--- Entries ---

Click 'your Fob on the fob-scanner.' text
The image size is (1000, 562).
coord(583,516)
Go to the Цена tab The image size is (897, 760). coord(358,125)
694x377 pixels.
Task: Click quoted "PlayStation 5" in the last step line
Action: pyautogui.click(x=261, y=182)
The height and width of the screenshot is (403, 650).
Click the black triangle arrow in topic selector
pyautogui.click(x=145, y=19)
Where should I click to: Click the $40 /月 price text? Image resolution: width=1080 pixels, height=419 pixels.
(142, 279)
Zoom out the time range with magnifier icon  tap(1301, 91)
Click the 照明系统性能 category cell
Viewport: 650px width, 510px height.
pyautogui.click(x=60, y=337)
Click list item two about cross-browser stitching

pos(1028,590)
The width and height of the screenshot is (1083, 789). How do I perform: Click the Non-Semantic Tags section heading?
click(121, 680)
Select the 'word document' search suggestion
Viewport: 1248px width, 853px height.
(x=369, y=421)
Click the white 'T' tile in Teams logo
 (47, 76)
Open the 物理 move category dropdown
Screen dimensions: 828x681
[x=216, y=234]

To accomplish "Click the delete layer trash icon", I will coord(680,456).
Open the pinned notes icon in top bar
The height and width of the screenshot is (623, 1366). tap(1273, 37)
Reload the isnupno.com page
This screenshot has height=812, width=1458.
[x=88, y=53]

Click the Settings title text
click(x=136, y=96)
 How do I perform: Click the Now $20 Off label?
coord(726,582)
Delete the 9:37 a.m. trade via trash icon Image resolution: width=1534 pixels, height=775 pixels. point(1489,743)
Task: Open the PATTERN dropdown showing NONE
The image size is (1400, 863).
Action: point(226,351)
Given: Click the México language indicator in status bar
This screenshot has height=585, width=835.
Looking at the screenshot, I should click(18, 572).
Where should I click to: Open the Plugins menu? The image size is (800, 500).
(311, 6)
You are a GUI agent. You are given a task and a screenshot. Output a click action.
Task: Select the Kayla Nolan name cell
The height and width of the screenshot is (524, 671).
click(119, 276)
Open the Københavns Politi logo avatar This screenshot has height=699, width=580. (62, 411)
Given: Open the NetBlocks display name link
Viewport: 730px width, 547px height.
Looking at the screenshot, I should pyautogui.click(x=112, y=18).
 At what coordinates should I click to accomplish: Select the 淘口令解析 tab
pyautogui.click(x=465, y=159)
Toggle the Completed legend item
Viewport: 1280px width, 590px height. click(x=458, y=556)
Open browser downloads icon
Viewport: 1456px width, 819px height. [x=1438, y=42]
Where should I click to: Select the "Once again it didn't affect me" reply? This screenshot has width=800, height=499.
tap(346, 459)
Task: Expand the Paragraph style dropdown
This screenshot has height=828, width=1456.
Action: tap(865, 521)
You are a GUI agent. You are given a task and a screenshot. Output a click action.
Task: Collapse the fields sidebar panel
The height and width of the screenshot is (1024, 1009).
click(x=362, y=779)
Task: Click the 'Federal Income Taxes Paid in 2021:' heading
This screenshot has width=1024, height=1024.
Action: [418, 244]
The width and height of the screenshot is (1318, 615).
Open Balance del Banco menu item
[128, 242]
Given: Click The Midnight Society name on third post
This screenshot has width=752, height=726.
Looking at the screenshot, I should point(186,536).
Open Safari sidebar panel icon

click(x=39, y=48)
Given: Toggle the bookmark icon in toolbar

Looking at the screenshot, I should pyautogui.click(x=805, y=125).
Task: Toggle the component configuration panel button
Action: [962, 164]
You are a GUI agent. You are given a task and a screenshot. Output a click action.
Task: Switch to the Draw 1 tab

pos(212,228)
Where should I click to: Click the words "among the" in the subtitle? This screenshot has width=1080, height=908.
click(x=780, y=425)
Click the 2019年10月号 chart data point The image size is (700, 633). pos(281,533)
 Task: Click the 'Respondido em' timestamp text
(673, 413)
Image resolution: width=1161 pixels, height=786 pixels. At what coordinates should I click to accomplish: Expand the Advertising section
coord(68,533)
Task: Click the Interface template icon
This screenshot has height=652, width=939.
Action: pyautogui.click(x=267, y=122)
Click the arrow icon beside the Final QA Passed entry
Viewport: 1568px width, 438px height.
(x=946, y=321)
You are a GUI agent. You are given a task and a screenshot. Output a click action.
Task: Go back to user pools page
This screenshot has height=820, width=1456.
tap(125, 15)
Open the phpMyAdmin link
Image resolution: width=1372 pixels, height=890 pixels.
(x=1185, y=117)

---

Short task:
Rewrite the lines from the first one through the line containing "click(119, 276)", changing "dropdown" to "menu" and leaving everything else as it is.

Solution to this task:
Click 'your Fob on the fob-scanner.' text
The image size is (1000, 562).
coord(583,516)
Go to the Цена tab The image size is (897, 760). coord(358,125)
694x377 pixels.
Task: Click quoted "PlayStation 5" in the last step line
Action: pyautogui.click(x=261, y=182)
The height and width of the screenshot is (403, 650).
Click the black triangle arrow in topic selector
pyautogui.click(x=145, y=19)
Where should I click to: Click the $40 /月 price text? Image resolution: width=1080 pixels, height=419 pixels.
(142, 279)
Zoom out the time range with magnifier icon  tap(1301, 91)
Click the 照明系统性能 category cell
Viewport: 650px width, 510px height.
pyautogui.click(x=60, y=337)
Click list item two about cross-browser stitching

pos(1028,590)
The width and height of the screenshot is (1083, 789). How do I perform: Click the Non-Semantic Tags section heading?
click(121, 680)
Select the 'word document' search suggestion
Viewport: 1248px width, 853px height.
(x=369, y=421)
Click the white 'T' tile in Teams logo
 (47, 76)
Open the 物理 move category menu
Screen dimensions: 828x681
[x=216, y=234]

To accomplish "Click the delete layer trash icon", I will coord(680,456).
Open the pinned notes icon in top bar
The height and width of the screenshot is (623, 1366). tap(1273, 37)
Reload the isnupno.com page
This screenshot has height=812, width=1458.
[x=88, y=53]

Click the Settings title text
click(x=136, y=96)
 How do I perform: Click the Now $20 Off label?
coord(726,582)
Delete the 9:37 a.m. trade via trash icon Image resolution: width=1534 pixels, height=775 pixels. point(1489,743)
Task: Open the PATTERN menu showing NONE
The image size is (1400, 863).
Action: point(226,351)
Given: Click the México language indicator in status bar
This screenshot has height=585, width=835.
Looking at the screenshot, I should click(18, 572).
Where should I click to: Open the Plugins menu? The image size is (800, 500).
(311, 6)
You are a GUI agent. You are given a task and a screenshot. Output a click action.
Task: Select the Kayla Nolan name cell
The height and width of the screenshot is (524, 671).
click(119, 276)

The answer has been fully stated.